Nguyen reached inside his jacket and withdrew a stack of papers about two inches thick. “I found these in the forest less than twenty feet from where Tommy was killed.”
Ben took the papers and examined them. It was all hate literature. Pamphlets and comic book tracts. The Whole White World, one was called. Keep Your Neighborhood Pure, another demanded. All of them bore the imprint of ASP; the stamps on the back indicated that they had been printed at the Birmingham ASP camp.
“Is is possible that these were dropped before the murder occurred?”
“So close to Coi Than Tien? I do not think so.”
“And you didn’t show these to the sheriff?”
“No. I was concerned … since they indicate that the killer is connected to ASP.”
“That’s what they’re supposed to do, anyway,” Ben murmured. “But I wonder.” He placed the papers inside the desk. “Thank you for your help, Colonel Nguyen.

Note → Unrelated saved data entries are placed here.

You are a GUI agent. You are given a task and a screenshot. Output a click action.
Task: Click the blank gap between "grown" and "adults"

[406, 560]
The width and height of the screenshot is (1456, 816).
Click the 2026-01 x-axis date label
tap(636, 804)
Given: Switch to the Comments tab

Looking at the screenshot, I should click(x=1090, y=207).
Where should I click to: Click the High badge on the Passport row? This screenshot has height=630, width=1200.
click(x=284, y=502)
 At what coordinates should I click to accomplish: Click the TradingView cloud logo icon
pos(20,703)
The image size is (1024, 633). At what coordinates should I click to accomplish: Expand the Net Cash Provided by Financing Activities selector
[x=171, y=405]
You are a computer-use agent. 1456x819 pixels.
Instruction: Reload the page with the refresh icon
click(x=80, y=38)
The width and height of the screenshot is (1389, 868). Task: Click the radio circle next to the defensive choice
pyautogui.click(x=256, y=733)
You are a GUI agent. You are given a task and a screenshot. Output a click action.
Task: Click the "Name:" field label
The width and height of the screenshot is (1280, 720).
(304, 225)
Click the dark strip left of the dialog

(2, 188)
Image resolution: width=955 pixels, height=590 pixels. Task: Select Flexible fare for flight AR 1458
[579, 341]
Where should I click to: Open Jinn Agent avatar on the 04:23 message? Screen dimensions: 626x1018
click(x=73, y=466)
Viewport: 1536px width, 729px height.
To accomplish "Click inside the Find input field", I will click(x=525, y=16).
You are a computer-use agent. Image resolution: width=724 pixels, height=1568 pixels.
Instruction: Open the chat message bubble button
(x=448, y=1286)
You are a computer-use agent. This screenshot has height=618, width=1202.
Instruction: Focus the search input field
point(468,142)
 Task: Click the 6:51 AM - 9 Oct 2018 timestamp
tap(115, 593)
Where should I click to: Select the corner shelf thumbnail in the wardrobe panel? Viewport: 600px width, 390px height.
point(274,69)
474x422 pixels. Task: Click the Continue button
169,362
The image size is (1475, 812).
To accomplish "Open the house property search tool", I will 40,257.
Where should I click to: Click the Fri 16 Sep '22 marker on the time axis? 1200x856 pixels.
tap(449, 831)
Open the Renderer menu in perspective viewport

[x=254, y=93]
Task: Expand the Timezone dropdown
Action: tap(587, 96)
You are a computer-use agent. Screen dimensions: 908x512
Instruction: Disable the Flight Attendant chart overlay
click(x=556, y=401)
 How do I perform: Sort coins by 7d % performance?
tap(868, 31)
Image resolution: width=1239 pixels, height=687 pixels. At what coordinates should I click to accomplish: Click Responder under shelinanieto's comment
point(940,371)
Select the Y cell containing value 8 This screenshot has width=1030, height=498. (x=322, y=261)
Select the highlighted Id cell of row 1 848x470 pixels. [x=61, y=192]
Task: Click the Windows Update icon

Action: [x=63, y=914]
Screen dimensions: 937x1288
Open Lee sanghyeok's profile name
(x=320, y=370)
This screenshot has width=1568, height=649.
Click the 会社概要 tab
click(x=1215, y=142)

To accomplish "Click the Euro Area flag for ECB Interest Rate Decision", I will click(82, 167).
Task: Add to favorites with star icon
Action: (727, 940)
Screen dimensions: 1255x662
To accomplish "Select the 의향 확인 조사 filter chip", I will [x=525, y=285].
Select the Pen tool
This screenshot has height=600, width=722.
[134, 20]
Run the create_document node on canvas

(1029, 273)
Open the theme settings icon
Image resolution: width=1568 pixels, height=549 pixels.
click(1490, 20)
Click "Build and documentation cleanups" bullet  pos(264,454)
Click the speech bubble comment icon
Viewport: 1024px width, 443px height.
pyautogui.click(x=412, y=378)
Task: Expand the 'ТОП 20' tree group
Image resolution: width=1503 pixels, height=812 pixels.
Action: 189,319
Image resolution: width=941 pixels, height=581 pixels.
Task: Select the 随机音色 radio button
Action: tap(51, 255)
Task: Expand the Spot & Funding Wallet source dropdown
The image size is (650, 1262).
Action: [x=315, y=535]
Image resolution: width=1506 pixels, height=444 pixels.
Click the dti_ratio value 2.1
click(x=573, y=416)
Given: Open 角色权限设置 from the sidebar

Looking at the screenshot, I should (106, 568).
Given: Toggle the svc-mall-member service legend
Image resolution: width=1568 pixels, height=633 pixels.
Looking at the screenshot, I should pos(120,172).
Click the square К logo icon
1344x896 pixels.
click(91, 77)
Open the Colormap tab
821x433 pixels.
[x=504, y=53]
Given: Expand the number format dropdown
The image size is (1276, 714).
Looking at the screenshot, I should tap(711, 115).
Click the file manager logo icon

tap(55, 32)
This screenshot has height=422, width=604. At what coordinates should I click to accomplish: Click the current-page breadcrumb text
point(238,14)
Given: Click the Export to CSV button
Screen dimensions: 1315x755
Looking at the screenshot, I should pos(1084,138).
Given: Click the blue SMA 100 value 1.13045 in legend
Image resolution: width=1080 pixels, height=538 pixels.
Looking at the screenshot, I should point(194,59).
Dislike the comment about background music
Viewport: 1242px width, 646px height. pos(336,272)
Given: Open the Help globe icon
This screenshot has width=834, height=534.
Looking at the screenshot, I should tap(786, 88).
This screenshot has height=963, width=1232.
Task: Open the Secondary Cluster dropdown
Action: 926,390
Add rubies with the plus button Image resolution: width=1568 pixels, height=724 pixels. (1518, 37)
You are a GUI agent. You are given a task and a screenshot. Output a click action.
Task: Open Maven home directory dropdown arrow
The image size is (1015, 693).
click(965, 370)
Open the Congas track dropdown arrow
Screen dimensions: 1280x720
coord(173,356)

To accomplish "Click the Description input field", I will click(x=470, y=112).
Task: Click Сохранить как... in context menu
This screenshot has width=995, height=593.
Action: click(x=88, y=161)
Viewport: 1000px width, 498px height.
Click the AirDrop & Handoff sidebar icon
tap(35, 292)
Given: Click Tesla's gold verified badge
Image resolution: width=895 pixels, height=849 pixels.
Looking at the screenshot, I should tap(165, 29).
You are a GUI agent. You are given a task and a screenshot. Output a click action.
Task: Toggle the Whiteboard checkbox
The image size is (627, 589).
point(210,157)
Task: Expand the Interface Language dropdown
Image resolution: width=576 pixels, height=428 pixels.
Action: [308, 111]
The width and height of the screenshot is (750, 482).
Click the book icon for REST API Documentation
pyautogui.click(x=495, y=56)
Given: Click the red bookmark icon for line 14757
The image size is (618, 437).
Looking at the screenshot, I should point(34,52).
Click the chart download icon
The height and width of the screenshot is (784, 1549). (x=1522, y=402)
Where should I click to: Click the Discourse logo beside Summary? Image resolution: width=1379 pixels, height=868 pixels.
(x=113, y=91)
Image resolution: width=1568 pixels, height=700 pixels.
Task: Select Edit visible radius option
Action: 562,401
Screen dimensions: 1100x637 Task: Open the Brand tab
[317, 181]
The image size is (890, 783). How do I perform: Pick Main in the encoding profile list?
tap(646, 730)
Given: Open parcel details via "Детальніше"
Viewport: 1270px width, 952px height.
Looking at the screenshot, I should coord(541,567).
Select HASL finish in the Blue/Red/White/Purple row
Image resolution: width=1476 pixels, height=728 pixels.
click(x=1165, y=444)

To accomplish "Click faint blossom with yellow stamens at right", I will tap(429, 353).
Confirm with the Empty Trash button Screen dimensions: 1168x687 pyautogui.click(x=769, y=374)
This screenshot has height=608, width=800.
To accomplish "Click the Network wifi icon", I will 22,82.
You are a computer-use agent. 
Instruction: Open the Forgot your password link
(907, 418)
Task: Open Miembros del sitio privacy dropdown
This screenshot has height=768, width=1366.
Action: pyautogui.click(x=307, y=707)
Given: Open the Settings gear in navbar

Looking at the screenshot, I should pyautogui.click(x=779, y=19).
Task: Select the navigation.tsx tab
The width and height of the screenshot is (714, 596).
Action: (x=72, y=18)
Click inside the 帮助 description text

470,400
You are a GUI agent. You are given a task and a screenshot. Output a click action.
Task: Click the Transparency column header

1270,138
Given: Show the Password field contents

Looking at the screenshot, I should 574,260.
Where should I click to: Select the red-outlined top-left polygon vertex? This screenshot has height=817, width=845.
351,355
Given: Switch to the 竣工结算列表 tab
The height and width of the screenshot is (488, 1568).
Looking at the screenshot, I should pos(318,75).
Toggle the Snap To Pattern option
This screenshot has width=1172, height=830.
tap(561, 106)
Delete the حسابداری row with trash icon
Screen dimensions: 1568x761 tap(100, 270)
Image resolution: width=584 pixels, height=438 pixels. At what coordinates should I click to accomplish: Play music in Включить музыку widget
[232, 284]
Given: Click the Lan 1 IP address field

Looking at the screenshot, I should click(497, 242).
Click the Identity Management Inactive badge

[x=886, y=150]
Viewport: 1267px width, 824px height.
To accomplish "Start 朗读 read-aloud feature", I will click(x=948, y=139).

Is there anything I can do for you?”
Nguyen shook his head sadly. “There is nothing anyone can do for me. When Pham learns what I have done, he will surely demand that I leave Coi Than Tien. And when my wife learns …” He clasped his head with his hands. “I fear I will be leaving Coi Than Tien—alone.”
Loving suddenly burst through the front door. Ben had never seen the heavy-built man move so quickly.
And if that wasn’t surprise enough, just as the door closed behind him, Christina pushed it back open.
“Skipper!” Loving shouted. “We gotta talk!”
Ben looked right past him. “Christina!”
“Skipper!” Loving said insistently. “We gotta talk—”
“Just a minute. Christina, it’s—it’s good to see you. I didn’t expect—”
“I came to see Loving,” she said abruptly. She tossed her strawberry-blond locks behind her shoulders. “I was getting a snack at Bo-Bo’s when I saw him run in here. I thought he might be able to give me a lift.”
“Oh. Then it wasn’t—”
“Skipper, listen up! This is an emergency!”
Ben sadly turned his eyes away from Christina. “What’s wrong? What’s the big emergency?”